'''
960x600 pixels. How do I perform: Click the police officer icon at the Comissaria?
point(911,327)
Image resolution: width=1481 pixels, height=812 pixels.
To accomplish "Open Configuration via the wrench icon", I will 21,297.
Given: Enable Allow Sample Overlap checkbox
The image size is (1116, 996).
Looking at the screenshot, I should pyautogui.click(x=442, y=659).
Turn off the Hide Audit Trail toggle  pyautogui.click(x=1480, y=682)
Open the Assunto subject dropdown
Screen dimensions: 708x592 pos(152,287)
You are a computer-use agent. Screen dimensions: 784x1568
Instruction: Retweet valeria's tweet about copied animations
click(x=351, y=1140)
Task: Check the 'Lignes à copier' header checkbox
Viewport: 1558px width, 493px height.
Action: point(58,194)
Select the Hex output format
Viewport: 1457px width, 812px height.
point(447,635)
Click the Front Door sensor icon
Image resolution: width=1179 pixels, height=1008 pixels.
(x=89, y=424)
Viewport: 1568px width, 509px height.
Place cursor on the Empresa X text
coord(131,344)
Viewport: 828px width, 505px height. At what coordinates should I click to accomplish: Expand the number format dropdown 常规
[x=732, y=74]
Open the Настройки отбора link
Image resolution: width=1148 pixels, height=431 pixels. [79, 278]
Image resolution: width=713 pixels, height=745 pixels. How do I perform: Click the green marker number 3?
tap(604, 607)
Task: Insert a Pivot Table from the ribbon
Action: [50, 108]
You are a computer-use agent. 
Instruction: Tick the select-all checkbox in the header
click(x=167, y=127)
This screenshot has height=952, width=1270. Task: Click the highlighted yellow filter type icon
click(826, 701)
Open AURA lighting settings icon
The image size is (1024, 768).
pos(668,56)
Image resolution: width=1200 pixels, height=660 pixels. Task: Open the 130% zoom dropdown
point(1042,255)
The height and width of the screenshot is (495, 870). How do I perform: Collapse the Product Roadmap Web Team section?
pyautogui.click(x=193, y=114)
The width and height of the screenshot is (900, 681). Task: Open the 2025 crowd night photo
'''
• _EXERCISE DIRECTIONS_
Please retype the items from the line containing "Viewport: 828px width, 505px" through the line containing "Image resolution: width=1148", both included.

• _WRITTEN RESPONSE_
Viewport: 828px width, 505px height. At what coordinates should I click to accomplish: Expand the number format dropdown 常规
[x=732, y=74]
Open the Настройки отбора link
Image resolution: width=1148 pixels, height=431 pixels. [79, 278]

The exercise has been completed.